There are ancillaries in air shows and show components, e.g., Blue Angels, in other events.
The parading of missiles and tanks has been for most who produce that spectacle a boast and a threat associated with lesser power, not greater.
The Vietnam generation of military cannot be compensated nor, perhaps, repaired adequately, but all have been permanently honored, memorialized, remembered on the Mall and beyond that in America’s communities. If and where long-term disservice has been done, perhaps that conversation is the one that should be led by an American President.
“A Needle in the Rain”
(c)1996 J. S. Oppenheim & DRB Productions
Brief History Lesson Regarding the Vietnam Era and the Present
Hey, old college kids, remember the fatigue jackets, the grass, the Mobilization on the Mall, and the whole trippy deep ecology and far out peace thing?
Know that the Soviet Union invested $1 billion in the environmental and peace movements of the day (perhaps labor was already under way), and it got its money’s worth in the sabotaging of domestic will for that war. It would also come to lose influence with the hip when it demonstrated its true methods in “realpolitik” as it drove tanks into the Soviet satellite states that it had completely demoralized with its own narcissistic claptrap and thuggery.
I was young at the time — the last of the babies of the baby boomers — and on the draft rolls only briefly before our troops were brought home.
The “Active Measures” part of the Vietnam War is active today on Moscow’s part: disinformation, election meddling, war by proxy in support of kleptocratic dictatorships. If you approve of such methods and ends — much including the ownership of other humans as mere property and as well demonstrated by Moscow-aligned Bashar al-Assad and Iranian Grand Ayatollah Ali (“Hang ‘Em High”) Khamenei — do nothing, say nothing.

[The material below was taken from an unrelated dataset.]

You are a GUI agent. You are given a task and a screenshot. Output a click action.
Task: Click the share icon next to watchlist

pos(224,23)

If that’s not the world in which you wish the next generations to live, look back, get caught up on Orwell — or Hitchens on Orwell — for a start — and look forward to engaging in this now really different kind of war.

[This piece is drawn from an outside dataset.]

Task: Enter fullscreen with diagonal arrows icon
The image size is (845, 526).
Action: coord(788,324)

BackChannels reminds: Putin appears to have bombed Moscow apartments with interest in blaming Chechen rebels for the deeds (“false-flag operations”) and then gone on to brutalize Chechen villages into pushing their men into the ranks of experienced and ready Chechen rebels.
The Soviet Union dissolved in bankruptcy with official finality on December 25, 1991.

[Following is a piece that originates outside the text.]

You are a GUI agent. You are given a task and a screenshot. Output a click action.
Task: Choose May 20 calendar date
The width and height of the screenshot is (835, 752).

The moment had a backstory, one well worth the reading.
The west may have been too quick to believe Russia would then evolve into a capitalist democracy, free and vibrant. Instead, and much as scholar Karen Dawisha has unearthed, it became by design an elitist’s kleptocracy and one that now apparently revolves around its own “Vertical of Power”.
BackChannels believes the strong have cause to celebrate through national holidays and shared American events, but it is the weak that needs must put their muscle on display in parades.
When one works a few ideas around to a compressed or distilled state, one hates to lose them in cascades of commentary published through the social networks. Blogging helps preserve such thoughts and keep them available via keyword searches. This passage comes from an earlier take on the same theme:
With President Trump, the American public faces three deep challenges:
1) how do deal with disinformation in the long term — “Active Measures” from Russia’s machinery, deflection and related strategies involving information and (“Fake News!”) rhetoric;
2) how to resist our own deepening divisions to return to quintessential American ideals, principles, and values, starting with the valuing of integrity in business and government and consequent distaste for corruption;
3) how to address enemies that have found ways to blend and practice war indirectly, not only by proxy but with “frozen conflicts” aiding the movement of arms and narcotics worldwide and ability to deeply manipulate terrorism (e.g., see “Moscow Apartment Bombings”; read Anna Politkovskaya’s observations on the brutalizing of Chechen villages).
We may be in a little bit of trouble because the Cold War didn’t end quite where we thought it had and not much has prepared EU / NATO constituencies for its apparent phantoms and their still medieval political ambitions and views.